(HealthDay News) — Primary care providers (PCPs) order significantly more food allergen panels and generate higher costs per patient than allergists, according to a review published in Pediatrics.
David R. Stukus, MD, from The Ohio State University College of Medicine in Columbus, and colleagues conducted a retrospective review of food allergen immunoglobulin E (IgE) tests ordered by all provider types during 2013.

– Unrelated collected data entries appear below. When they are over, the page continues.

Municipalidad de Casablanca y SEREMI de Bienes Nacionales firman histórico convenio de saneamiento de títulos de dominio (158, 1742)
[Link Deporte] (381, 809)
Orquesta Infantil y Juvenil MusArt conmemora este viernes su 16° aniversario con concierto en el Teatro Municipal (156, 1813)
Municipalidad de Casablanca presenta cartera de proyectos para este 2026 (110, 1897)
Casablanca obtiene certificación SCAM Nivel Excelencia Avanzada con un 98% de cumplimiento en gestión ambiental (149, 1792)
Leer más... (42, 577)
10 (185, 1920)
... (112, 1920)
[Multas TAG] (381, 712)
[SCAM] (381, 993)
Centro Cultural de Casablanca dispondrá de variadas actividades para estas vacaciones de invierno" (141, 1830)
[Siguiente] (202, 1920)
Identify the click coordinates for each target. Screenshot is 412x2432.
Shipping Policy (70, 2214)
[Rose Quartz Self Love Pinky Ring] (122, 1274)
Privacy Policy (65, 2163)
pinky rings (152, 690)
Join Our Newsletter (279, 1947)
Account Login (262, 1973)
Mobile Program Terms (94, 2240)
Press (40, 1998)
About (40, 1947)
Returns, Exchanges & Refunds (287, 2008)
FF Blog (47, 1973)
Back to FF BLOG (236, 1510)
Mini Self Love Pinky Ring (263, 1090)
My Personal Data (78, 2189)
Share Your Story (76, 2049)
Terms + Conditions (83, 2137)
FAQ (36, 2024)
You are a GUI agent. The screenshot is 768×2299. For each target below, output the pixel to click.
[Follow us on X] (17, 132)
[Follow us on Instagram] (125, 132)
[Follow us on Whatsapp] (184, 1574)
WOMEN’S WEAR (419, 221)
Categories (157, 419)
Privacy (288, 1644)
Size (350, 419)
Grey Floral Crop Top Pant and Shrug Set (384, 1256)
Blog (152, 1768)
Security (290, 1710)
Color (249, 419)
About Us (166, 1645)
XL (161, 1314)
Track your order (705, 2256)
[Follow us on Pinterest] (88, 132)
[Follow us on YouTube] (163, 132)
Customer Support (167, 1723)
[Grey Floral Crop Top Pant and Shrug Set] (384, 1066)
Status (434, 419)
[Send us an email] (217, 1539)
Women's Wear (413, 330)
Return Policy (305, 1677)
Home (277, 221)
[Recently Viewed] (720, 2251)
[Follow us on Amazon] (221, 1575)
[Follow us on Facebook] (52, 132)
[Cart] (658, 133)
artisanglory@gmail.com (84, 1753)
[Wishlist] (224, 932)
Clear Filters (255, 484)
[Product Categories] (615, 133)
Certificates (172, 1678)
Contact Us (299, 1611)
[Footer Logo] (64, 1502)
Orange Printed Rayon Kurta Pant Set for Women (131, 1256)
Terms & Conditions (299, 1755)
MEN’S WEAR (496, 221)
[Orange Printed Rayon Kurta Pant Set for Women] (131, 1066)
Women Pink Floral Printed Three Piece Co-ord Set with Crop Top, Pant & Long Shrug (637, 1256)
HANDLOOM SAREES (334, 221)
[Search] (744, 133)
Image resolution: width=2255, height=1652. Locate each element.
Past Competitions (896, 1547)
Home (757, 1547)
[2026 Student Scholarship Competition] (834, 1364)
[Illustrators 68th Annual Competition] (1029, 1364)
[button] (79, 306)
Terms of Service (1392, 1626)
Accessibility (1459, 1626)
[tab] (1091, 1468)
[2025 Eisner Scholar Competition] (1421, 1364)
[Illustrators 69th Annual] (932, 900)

The researchers found that 10,794 single-food IgE tests and 3,065 allergen panels were ordered during 2013. Most single-food IgE tests (58.2%) were ordered by allergists, while PCPs ordered 78.8% of food allergen panels (P<.001). Of all PCP-ordered IgE tests, 45.1% were panels compared with 1.2% of allergist-placed orders (P<.001). Compared to PCPs with less experience, PCPs in practice for >15 years ordered a higher number of food allergen panels (P<.05). PCPs ordered more tests for unlikely causes of food allergies than allergists (P<.001). PCPs had higher total cost of IgE testing and cost per patient than allergists.
“These results suggest a need for increased education of PCPs regarding proper use of food IgE tests,” the authors write.
- Stukus DR, Kempe E, Leber A, Thornton D, Scherzer R. Use of food allergy panels by pediatric care providers compared with allergists. Pediatrics. 2016. doi: 10.1542/peds.2016-1602.